**ABOUT THIS EXERCISE:** Leave the pictures out and restate every line below exactly.

*** DATA EXTRACT Section Begins ***

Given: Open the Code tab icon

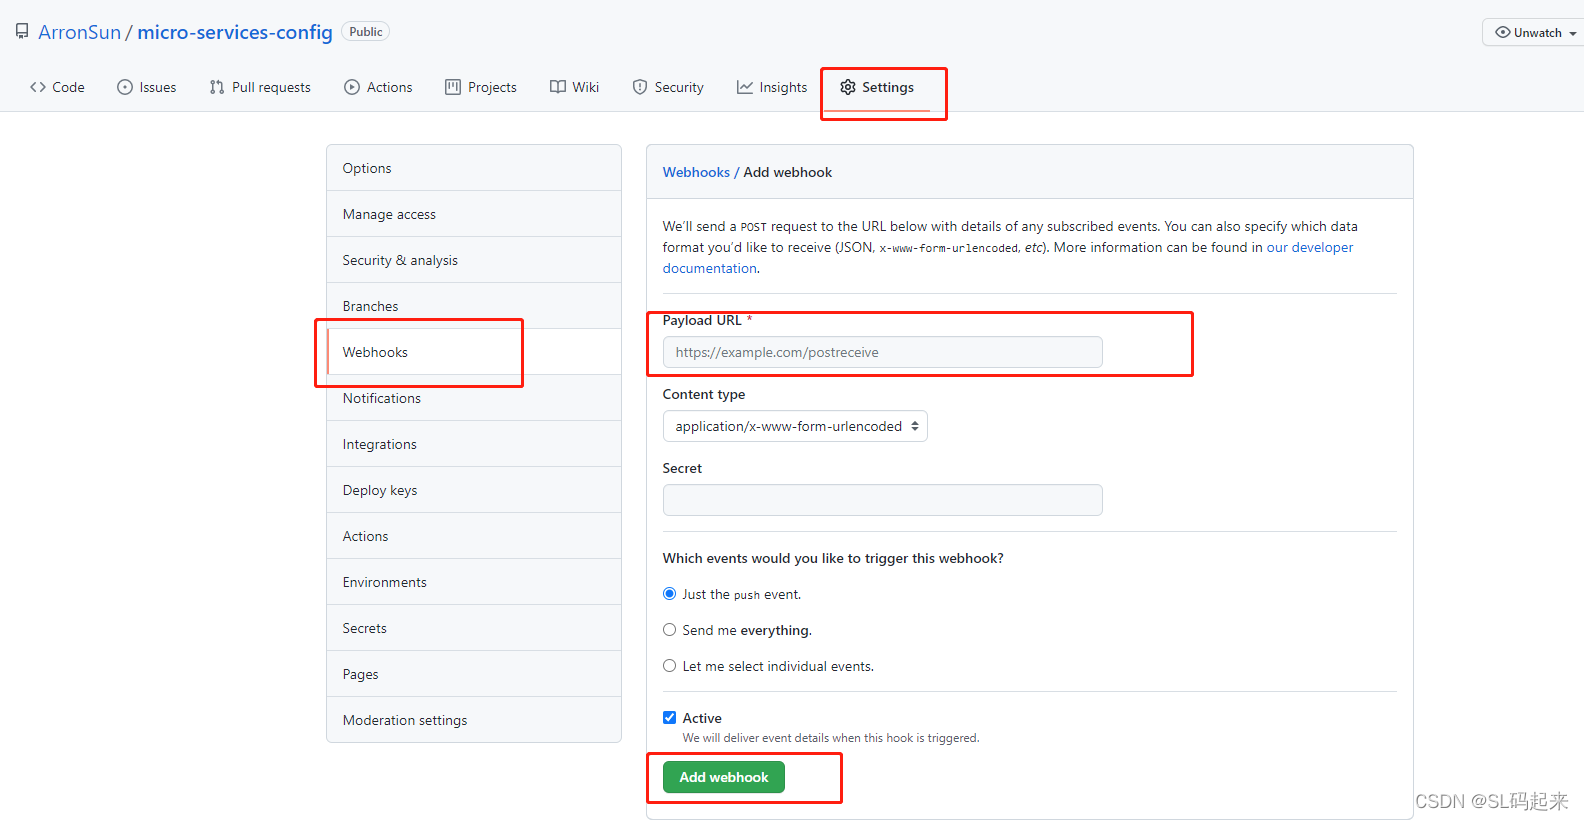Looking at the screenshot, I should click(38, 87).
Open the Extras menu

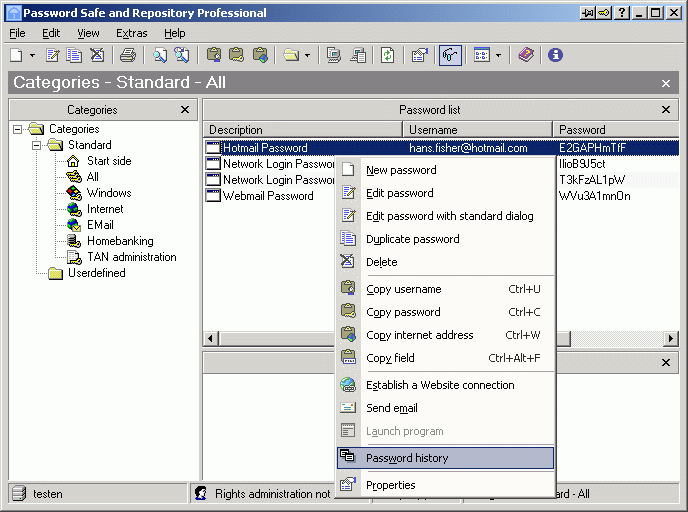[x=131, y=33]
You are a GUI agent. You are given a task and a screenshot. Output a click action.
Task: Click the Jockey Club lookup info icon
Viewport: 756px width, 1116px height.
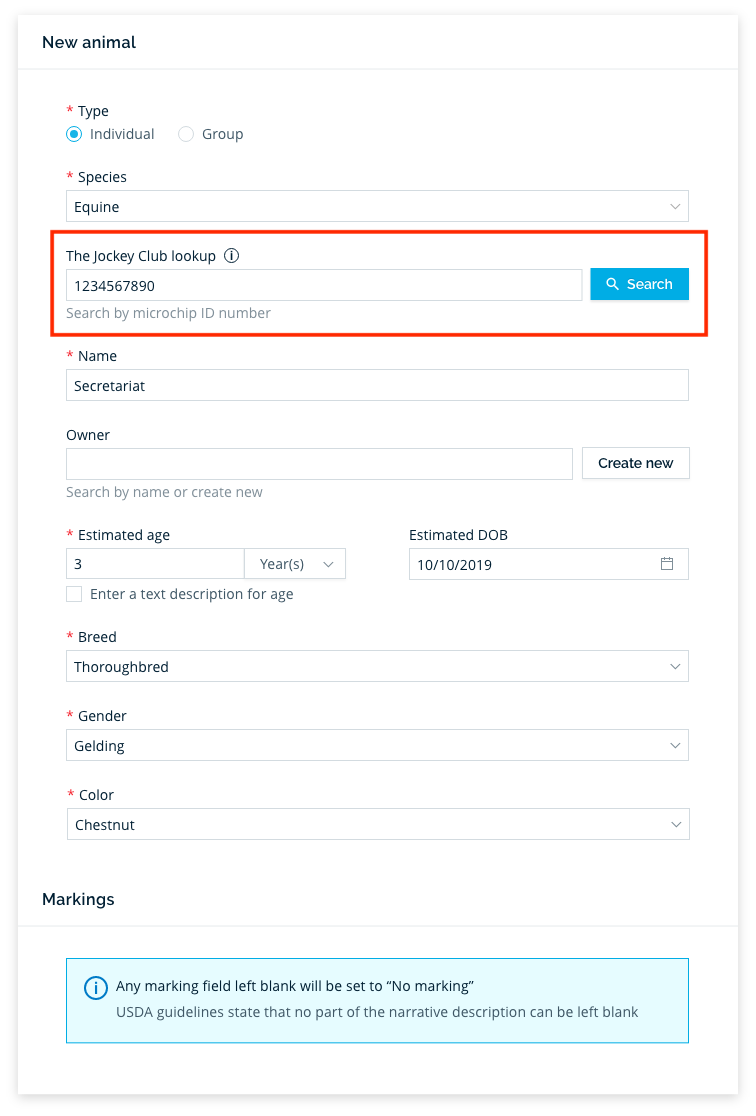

*** DATA EXTRACT Section Ends ***

**ANSWER TO THIS PROBLEM:**
Given: Open the Code tab icon

Looking at the screenshot, I should click(38, 87).
Open the Extras menu

[x=131, y=33]
You are a GUI agent. You are given a task and a screenshot. Output a click action.
Task: Click the Jockey Club lookup info icon
Viewport: 756px width, 1116px height.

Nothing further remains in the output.